Councillor Appich wrote: “I am deeply sorry for my unprofessional and inappropriate language at the housing management panel meeting on Thursday 1 October 2020.
“I very much regret the offence I caused to Councillor Knight and to all of you on the call.
“I will not make any excuses. My behaviour was inexcusable.
“I called Councillor Knight and wrote to her last week to apologise directly but I’m following up in writing to all who attended that meeting so you know I’m well aware of the seriousness of what I did.
“This was a horrible mistake and I want to assure you this won’t happen again.
“I deeply regret the anguish and upset I have caused Councillor Knight and any of you.”
Councillor Knight said: “I do not want to comment specifically on any incident. There is a formal complaints procedure that deals with the conduct of elected members and that should be allowed to run its course.
“However, I would like to say that, regardless of political differences, there is no place in public life for personal insults, slurs or abusive and discriminatory language.
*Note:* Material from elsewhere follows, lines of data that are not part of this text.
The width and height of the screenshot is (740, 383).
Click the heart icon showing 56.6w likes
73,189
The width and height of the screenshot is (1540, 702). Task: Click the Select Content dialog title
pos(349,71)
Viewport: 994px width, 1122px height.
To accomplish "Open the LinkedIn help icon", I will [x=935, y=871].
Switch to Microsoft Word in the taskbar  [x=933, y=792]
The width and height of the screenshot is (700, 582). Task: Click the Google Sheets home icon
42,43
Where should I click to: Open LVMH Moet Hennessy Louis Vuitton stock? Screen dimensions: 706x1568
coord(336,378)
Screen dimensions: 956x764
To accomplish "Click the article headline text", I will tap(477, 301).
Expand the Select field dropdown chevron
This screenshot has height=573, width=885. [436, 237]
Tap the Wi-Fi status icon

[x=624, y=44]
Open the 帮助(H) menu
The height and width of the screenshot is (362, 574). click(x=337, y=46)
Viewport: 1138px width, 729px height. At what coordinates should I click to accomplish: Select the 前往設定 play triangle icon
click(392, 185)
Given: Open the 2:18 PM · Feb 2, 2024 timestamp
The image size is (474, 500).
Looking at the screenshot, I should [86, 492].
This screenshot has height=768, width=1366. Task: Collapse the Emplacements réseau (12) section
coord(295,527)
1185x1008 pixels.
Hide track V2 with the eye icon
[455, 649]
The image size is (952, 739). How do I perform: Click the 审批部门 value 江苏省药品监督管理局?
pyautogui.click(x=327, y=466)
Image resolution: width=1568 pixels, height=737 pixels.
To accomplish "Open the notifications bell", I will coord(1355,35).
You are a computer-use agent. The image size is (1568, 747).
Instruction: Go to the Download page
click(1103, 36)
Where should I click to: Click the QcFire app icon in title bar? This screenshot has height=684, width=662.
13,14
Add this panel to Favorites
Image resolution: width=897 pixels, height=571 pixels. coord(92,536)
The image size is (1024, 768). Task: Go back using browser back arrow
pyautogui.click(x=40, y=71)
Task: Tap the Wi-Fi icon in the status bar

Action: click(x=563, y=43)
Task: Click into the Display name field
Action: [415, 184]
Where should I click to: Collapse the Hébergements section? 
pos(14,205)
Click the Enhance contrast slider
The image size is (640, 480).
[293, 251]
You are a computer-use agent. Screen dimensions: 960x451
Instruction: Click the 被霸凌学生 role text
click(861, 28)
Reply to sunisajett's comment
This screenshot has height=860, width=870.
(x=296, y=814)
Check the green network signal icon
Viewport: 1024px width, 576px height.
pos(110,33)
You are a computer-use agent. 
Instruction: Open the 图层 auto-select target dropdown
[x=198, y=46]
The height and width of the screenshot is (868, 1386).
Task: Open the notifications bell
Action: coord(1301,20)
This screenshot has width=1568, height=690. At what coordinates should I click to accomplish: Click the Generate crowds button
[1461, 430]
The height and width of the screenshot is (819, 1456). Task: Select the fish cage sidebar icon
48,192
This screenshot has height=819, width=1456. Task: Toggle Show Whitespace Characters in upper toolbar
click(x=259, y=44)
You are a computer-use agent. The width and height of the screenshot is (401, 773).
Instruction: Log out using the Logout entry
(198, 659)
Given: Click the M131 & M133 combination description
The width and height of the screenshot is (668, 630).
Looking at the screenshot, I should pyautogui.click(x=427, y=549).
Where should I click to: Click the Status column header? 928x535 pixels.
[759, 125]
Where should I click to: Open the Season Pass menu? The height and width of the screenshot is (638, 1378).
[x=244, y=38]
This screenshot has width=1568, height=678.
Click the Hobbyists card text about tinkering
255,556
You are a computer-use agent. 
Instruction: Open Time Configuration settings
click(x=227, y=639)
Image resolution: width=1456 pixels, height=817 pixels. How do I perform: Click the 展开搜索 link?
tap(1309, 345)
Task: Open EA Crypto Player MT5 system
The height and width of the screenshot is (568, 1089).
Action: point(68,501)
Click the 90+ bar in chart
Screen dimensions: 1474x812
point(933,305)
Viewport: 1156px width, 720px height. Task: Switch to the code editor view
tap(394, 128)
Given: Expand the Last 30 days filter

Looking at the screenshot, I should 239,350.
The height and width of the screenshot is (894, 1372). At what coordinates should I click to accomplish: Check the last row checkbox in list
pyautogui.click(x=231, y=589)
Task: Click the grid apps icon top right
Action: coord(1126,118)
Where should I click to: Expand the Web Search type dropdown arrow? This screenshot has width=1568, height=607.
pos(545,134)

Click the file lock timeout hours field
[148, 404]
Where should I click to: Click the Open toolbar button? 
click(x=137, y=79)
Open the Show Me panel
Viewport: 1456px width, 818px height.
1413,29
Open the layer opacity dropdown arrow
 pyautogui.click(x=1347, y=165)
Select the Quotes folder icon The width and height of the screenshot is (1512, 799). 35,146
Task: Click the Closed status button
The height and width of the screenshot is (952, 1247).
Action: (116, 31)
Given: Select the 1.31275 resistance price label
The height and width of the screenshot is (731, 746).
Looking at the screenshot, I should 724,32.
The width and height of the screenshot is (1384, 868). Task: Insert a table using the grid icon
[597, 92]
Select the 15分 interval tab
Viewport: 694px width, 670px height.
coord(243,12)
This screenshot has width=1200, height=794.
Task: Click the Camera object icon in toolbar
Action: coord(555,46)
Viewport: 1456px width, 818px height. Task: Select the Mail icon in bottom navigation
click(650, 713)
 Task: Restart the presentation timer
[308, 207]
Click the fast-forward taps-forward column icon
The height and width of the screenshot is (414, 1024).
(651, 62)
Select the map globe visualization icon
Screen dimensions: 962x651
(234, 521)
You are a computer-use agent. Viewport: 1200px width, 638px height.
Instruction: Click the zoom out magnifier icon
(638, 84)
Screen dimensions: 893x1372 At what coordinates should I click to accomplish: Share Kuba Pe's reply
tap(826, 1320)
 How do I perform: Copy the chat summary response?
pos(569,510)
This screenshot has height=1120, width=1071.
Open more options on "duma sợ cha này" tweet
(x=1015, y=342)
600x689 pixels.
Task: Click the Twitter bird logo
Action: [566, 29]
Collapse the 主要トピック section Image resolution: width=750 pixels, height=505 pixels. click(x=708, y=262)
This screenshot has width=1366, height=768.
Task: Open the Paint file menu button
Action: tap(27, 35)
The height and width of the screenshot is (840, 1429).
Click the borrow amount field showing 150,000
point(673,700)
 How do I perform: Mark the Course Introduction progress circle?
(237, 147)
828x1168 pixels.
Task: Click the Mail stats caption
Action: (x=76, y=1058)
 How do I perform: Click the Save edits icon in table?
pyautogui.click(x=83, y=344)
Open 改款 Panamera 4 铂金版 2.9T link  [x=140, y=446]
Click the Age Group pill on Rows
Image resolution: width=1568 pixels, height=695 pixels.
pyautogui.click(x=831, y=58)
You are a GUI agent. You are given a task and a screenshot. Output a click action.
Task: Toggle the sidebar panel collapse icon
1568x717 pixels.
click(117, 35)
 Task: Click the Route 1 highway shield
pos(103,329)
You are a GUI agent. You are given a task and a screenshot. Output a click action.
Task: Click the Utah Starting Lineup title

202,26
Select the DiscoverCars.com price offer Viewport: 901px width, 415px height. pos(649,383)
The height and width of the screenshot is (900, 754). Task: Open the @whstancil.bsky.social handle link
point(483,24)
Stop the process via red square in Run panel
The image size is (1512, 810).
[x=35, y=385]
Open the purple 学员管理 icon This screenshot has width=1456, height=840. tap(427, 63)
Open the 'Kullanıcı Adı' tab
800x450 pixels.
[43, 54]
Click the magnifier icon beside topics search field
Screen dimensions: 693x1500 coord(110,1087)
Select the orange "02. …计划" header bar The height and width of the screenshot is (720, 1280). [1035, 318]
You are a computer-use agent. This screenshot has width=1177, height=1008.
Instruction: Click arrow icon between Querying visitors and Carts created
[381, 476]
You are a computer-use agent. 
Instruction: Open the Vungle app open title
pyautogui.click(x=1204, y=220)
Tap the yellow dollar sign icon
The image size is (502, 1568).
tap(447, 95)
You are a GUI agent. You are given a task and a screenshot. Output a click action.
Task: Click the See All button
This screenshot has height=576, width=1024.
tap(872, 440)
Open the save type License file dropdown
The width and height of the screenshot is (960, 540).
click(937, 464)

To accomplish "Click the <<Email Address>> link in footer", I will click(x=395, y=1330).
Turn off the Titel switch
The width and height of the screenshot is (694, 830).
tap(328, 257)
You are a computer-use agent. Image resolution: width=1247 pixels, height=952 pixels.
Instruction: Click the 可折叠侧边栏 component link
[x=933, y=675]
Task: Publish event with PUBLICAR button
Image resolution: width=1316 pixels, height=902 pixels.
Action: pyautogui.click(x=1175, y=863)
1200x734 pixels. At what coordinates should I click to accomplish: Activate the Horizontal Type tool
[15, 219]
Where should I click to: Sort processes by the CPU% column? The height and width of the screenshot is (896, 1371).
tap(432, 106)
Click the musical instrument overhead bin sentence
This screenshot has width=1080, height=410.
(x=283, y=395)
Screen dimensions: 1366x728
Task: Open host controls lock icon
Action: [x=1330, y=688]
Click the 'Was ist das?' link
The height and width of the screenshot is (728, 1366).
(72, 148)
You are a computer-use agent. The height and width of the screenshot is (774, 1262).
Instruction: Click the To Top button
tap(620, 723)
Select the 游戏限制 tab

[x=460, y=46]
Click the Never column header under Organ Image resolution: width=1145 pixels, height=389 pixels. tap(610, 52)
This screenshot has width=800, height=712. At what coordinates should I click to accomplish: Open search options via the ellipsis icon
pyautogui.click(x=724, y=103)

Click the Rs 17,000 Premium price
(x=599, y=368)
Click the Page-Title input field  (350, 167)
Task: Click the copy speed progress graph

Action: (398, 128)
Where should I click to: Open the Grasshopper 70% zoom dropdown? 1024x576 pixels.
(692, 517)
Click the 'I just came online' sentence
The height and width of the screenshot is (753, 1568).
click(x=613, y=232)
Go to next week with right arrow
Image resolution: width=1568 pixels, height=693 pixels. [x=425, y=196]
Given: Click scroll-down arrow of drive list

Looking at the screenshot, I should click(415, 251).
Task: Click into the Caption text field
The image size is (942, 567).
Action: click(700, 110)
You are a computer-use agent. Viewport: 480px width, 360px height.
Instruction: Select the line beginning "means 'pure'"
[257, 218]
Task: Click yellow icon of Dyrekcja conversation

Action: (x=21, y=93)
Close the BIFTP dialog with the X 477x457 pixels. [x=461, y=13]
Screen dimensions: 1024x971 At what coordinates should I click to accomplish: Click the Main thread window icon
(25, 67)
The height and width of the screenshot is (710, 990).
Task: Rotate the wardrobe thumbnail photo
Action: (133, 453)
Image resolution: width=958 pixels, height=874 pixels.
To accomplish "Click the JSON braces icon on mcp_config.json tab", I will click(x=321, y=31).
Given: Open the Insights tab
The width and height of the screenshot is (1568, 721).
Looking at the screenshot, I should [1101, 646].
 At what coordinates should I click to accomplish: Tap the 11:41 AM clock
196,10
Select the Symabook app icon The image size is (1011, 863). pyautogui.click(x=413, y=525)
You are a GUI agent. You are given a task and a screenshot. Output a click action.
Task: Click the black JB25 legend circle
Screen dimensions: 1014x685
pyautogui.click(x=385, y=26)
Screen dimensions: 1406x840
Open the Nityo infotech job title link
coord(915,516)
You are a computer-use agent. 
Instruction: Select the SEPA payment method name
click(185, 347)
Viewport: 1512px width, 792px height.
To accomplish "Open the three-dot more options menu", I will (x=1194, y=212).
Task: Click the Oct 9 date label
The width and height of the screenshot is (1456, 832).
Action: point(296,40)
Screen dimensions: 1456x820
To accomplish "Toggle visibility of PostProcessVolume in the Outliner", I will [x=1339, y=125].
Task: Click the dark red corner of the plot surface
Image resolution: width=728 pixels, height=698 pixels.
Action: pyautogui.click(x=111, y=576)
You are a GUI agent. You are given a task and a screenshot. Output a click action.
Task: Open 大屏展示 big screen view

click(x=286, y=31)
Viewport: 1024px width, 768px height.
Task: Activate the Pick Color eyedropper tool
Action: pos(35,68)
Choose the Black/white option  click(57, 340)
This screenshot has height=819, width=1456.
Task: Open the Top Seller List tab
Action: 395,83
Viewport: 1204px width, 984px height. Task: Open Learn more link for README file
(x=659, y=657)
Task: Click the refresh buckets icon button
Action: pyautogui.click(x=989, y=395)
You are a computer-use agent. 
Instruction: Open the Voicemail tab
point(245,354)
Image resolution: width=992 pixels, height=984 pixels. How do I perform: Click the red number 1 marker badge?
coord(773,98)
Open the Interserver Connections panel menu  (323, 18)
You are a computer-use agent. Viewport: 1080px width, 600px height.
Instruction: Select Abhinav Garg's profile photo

“Such behaviour brings political parties and politicians into disrepute, especially at a time when there is already little faith in politics more widely.
“And as my mother always taught me, such language says far more about the person using it than it ever does about whoever is on the receiving end.”
Councillor Knight resigned from the Labour Party in July when she was facing suspension after being reported for anti-semitism over a number of posts on social media.
She strenuously denied the claims and said: “I abhor anti-semitism which, along with all other forms of racism, is a scourge that blights our society and every political party.
“I am not anti-semitic and I regret if anything I posted caused distress as this was not my intention.”
In response to the “bitch-gate” furore, Labour leader Nancy Platts said: “I was obviously shocked and disappointed to hear that this happened.
“It was unacceptable and below the standards I’d expect of any councillor.”
Councillor Platts added: “Councillor Appich has apologised in writing to all attendees of the meeting.
“She has also stepped aside from her role on the TECC Committee.”